Вот я и дома. Приличная двухкомнатная квартира на втором этаже многоэтажки. Она осталась мне от родителей, вернее, от отца, матушка долго болела и оставила нас, когда мне было восемь. Отец очень любил ее, поэтому женился во второй раз лишь через двенадцать лет после ее смерти. К тому времени я уже был относительно самостоятелен и учился в Ленинградском политехе на физмате. Отец заключил контракт с какой-то крупной строительной фирмой и уехал с новой пассией в Харбин, а по окончании договора купил там дом и остался. На родину он приезжал редко, а потом совсем перестал. Пару раз я был у них в гостях, новая хозяйка при этом очень стеснялась, было забавно, и чтобы не смущать ее, мы с отцом перешли в телефонный режим.

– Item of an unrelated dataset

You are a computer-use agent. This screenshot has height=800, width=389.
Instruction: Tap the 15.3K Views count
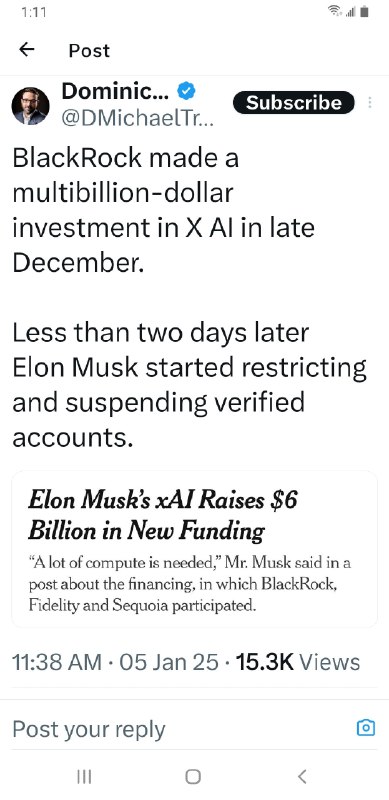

Достав сигарету, я вышел на балкон. На Востоке рдел рассвет, подкрадывалось утро. Мысль о не случайности «случайной встречи» не отпускала. Зачем? Дав на этот вопрос ответ, даже сулящий кучу серьезных проблем, можно было бы успокоиться и идти спать. Утро вечера мудренее. До турнира девять недель, а ведь это не так много, как мне сначала показалось, когда первый раз вспомнил об этом. Если бы я находился в Монако, такие сюрпризы точно бы происходили, но в России, за тысячи километров…. По крайней мере, раньше такого не случалось. Ну, что, Михаэль Руман — имя по моему израильскому паспорту второго гражданства, подарка двоюродного дяди, крупного чиновника Израиля, эмигранта первой, еще советской волны, в русском более прозаично — Михаил Рюмин — поздравляю, ваш рейтинг растет. Значит, мой успех на турнире — шестое место в Австрии — не остался незамеченным, во мне видят противника. Ну что ж, придется поиграть и на этом поле, но сначала хорошенько выспаться, — и я растянулся на диване.